Canadian Consumer Price Index Growth
The rate of annual growth for the Canadian consumer price index (CPI), and CPI if gasoline was excluded.
Source: Stat Can; Better Dwelling.
Adjusting for gasoline, the inflation measure somehow falls by almost a third. CPI excluding gasoline only saw annual growth come in at 2.5% for May. That brings up a lot of questions about the weight of gasoline. Official data is estimating the rise in price for the good increased the cost of living by a third. That’s highly unlikely, but weight issues are a different story for another day.

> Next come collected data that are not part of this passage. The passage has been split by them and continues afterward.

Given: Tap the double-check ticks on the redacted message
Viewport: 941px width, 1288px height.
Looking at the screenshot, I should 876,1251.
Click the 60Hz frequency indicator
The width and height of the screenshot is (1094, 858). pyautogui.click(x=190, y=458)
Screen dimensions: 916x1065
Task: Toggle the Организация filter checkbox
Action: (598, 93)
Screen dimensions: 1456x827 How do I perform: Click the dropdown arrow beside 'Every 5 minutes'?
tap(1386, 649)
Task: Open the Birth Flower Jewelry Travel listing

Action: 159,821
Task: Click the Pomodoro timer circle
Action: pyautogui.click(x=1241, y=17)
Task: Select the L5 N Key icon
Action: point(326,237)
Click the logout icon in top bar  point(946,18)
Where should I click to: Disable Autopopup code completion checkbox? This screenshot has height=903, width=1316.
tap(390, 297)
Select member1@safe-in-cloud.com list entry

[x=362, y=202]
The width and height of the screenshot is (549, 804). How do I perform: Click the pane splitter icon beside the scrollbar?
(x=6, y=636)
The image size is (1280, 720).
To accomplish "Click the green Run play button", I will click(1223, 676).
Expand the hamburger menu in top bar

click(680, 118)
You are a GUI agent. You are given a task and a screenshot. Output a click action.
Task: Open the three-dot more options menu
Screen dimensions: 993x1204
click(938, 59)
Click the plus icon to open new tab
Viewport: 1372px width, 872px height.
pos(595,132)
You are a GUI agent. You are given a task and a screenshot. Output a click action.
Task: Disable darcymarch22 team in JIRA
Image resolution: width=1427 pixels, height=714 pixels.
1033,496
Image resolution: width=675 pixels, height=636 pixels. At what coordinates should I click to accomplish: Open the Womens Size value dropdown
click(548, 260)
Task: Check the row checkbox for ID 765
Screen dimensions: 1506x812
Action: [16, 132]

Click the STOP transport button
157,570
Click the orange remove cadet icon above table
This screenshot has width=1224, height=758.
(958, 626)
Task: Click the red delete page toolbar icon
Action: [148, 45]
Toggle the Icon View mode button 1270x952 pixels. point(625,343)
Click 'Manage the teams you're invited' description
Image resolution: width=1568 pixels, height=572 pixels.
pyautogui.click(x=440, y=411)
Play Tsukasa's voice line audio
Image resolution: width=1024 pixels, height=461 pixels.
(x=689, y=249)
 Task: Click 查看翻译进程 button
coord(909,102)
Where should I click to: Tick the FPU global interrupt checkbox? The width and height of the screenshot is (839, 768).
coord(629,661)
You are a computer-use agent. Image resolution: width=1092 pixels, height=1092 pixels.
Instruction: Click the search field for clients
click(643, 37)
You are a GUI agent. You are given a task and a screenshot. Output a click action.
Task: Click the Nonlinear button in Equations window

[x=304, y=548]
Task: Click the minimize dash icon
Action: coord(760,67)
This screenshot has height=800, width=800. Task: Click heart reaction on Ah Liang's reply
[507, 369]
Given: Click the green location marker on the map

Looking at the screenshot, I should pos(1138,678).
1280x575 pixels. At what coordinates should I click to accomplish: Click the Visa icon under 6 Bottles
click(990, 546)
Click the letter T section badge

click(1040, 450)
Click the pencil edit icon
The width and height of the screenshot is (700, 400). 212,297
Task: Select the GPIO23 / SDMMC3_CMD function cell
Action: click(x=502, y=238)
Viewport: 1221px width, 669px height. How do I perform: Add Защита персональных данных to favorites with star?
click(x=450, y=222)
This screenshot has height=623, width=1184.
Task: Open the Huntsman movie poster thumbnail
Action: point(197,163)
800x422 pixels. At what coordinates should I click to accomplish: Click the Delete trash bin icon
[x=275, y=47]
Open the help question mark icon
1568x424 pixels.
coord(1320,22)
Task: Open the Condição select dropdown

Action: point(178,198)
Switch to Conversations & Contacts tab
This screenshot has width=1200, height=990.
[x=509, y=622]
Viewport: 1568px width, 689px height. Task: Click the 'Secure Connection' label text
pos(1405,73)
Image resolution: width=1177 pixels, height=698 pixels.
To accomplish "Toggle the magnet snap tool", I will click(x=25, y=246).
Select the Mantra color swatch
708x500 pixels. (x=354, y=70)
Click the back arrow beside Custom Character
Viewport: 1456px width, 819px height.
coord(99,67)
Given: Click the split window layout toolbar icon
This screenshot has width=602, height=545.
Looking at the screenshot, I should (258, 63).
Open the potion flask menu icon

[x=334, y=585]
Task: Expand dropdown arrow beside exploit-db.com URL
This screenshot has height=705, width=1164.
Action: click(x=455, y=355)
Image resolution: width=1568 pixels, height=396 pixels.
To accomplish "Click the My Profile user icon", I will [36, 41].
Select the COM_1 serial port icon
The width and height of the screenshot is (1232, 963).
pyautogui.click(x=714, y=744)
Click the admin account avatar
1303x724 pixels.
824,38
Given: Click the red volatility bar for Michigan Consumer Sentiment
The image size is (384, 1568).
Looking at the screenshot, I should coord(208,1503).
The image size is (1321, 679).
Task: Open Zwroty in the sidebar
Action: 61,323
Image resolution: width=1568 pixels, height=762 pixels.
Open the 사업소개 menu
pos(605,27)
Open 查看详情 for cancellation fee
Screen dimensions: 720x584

Inflation Isn’t Just Skewed By A Base Effect
It’s just a base effect, right? A few weeks ago we highlighted the lack of base effect in the index. Few components were actually subject to any skew, yet that was the official story. Stat Can appears to have finally agreed, saying few components were impacted. Glad that’s cleared up — better late than never.
Shelter Is One of The Largest Contributors To Inflation
Shelter is the largest single component of CPI, and soaring costs were a big influence last month. CPI-shelter made a monthly increase of 0.7% in May, bringing annual growth 4.2% higher. It was the largest annual increase since September 2008. Though many of you are probably thinking, “WTF? How is it only 4.2%?” Let’s take a quick dive into CPI’s shelter component.
Two major sub-components of shelter are heading in opposite directions. This has minimized the impact of shelter in the contribution to inflation data. The first is the homeowner’s replacement costs.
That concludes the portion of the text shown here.